* [Exercise prompt]:
Count the lines in the records below that contain the string "Task", treating uppercase and lowercase as different. Reply with the number alone.

* [Materials provided]:
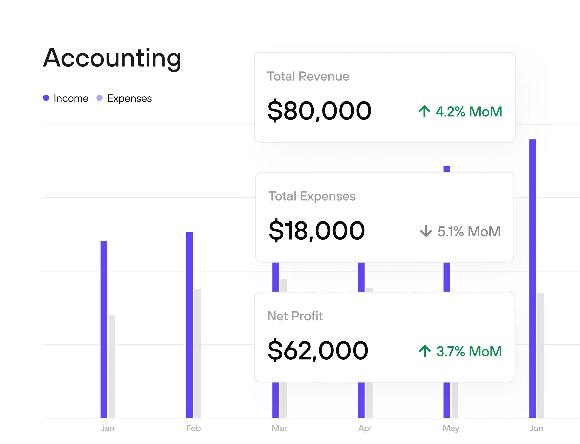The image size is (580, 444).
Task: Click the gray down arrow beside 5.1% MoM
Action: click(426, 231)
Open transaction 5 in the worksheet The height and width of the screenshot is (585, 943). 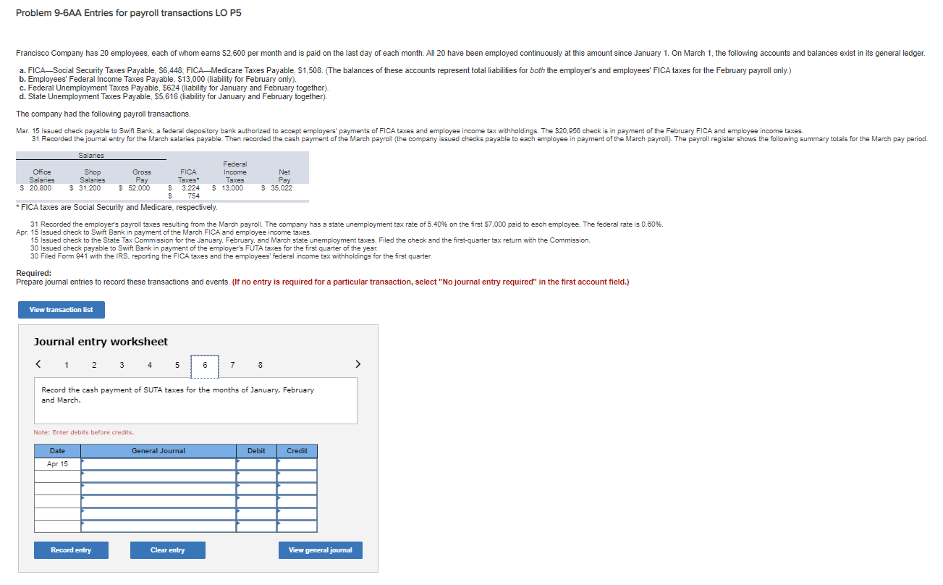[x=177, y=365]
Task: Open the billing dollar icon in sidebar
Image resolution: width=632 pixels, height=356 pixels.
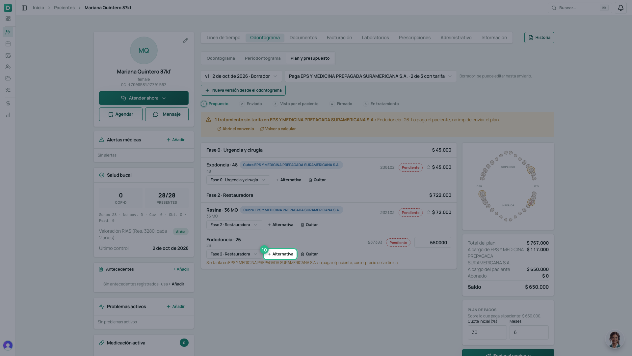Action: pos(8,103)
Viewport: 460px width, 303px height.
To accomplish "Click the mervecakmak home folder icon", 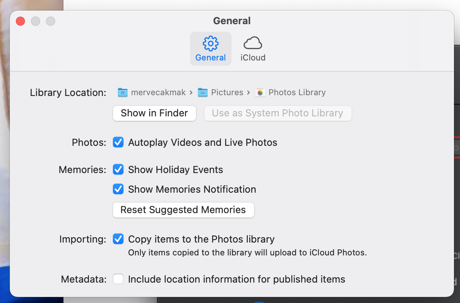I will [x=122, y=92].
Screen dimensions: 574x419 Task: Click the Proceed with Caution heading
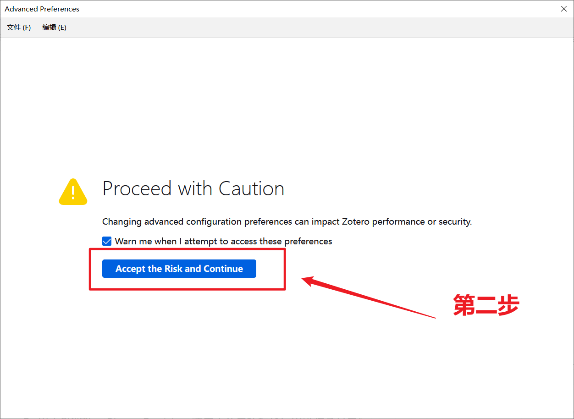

* [Response]:
3